Task prompt ->
Return the whole of the data exactly.

Input for this task ->
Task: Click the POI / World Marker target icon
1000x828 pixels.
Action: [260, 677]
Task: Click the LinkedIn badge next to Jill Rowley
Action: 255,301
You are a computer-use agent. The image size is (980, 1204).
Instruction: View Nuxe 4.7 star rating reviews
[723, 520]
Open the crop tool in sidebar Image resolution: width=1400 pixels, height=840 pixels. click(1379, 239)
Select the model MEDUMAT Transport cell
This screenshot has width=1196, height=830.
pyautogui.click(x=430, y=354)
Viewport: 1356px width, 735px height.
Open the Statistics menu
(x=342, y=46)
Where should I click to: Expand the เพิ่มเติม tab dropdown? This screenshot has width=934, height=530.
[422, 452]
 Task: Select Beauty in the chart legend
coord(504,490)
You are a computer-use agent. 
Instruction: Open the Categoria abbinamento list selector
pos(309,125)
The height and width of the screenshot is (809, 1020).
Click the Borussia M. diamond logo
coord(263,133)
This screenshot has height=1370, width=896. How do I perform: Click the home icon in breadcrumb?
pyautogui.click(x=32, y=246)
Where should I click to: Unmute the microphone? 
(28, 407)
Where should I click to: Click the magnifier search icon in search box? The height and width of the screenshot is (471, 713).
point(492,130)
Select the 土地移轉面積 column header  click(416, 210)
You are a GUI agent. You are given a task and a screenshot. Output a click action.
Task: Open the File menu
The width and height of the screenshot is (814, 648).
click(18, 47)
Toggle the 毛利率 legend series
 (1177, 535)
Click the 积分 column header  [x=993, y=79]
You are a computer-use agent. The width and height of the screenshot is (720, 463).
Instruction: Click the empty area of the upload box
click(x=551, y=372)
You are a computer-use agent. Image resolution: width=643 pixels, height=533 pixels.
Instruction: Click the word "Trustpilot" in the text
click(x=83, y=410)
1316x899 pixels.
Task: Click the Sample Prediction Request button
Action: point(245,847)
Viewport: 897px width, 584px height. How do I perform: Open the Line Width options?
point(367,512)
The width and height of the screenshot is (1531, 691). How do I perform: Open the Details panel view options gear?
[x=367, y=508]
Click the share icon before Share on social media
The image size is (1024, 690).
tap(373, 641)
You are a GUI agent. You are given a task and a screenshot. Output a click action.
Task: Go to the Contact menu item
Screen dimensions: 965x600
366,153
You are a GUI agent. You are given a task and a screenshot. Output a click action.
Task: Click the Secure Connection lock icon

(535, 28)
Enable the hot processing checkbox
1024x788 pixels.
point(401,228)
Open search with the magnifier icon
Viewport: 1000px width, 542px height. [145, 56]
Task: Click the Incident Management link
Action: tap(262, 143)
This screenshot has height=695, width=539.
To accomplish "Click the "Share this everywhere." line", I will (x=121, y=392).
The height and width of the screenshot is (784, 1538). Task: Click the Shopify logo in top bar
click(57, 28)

Answer below ->
Task: Click the POI / World Marker target icon
1000x828 pixels.
Action: [260, 677]
Task: Click the LinkedIn badge next to Jill Rowley
Action: 255,301
You are a computer-use agent. The image size is (980, 1204).
Instruction: View Nuxe 4.7 star rating reviews
[723, 520]
Open the crop tool in sidebar Image resolution: width=1400 pixels, height=840 pixels. click(1379, 239)
Select the model MEDUMAT Transport cell
This screenshot has width=1196, height=830.
pyautogui.click(x=430, y=354)
Viewport: 1356px width, 735px height.
Open the Statistics menu
(x=342, y=46)
Where should I click to: Expand the เพิ่มเติม tab dropdown? This screenshot has width=934, height=530.
[422, 452]
 Task: Select Beauty in the chart legend
coord(504,490)
You are a computer-use agent. 
Instruction: Open the Categoria abbinamento list selector
pos(309,125)
The height and width of the screenshot is (809, 1020).
Click the Borussia M. diamond logo
coord(263,133)
This screenshot has height=1370, width=896. How do I perform: Click the home icon in breadcrumb?
pyautogui.click(x=32, y=246)
Where should I click to: Unmute the microphone? 
(28, 407)
Where should I click to: Click the magnifier search icon in search box? The height and width of the screenshot is (471, 713).
point(492,130)
Select the 土地移轉面積 column header  click(416, 210)
You are a GUI agent. You are given a task and a screenshot. Output a click action.
Task: Open the File menu
The width and height of the screenshot is (814, 648).
click(18, 47)
Toggle the 毛利率 legend series
 (1177, 535)
Click the 积分 column header  [x=993, y=79]
You are a computer-use agent. The width and height of the screenshot is (720, 463).
Instruction: Click the empty area of the upload box
click(x=551, y=372)
You are a computer-use agent. Image resolution: width=643 pixels, height=533 pixels.
Instruction: Click the word "Trustpilot" in the text
click(x=83, y=410)
1316x899 pixels.
Task: Click the Sample Prediction Request button
Action: point(245,847)
Viewport: 897px width, 584px height. How do I perform: Open the Line Width options?
point(367,512)
The width and height of the screenshot is (1531, 691). How do I perform: Open the Details panel view options gear?
[x=367, y=508]
Click the share icon before Share on social media
The image size is (1024, 690).
tap(373, 641)
You are a GUI agent. You are given a task and a screenshot. Output a click action.
Task: Go to the Contact menu item
Screen dimensions: 965x600
366,153
You are a GUI agent. You are given a task and a screenshot. Output a click action.
Task: Click the Secure Connection lock icon

(535, 28)
Enable the hot processing checkbox
1024x788 pixels.
point(401,228)
Open search with the magnifier icon
Viewport: 1000px width, 542px height. [145, 56]
Task: Click the Incident Management link
Action: tap(262, 143)
This screenshot has height=695, width=539.
To accomplish "Click the "Share this everywhere." line", I will (x=121, y=392).
The height and width of the screenshot is (784, 1538). Task: Click the Shopify logo in top bar
click(57, 28)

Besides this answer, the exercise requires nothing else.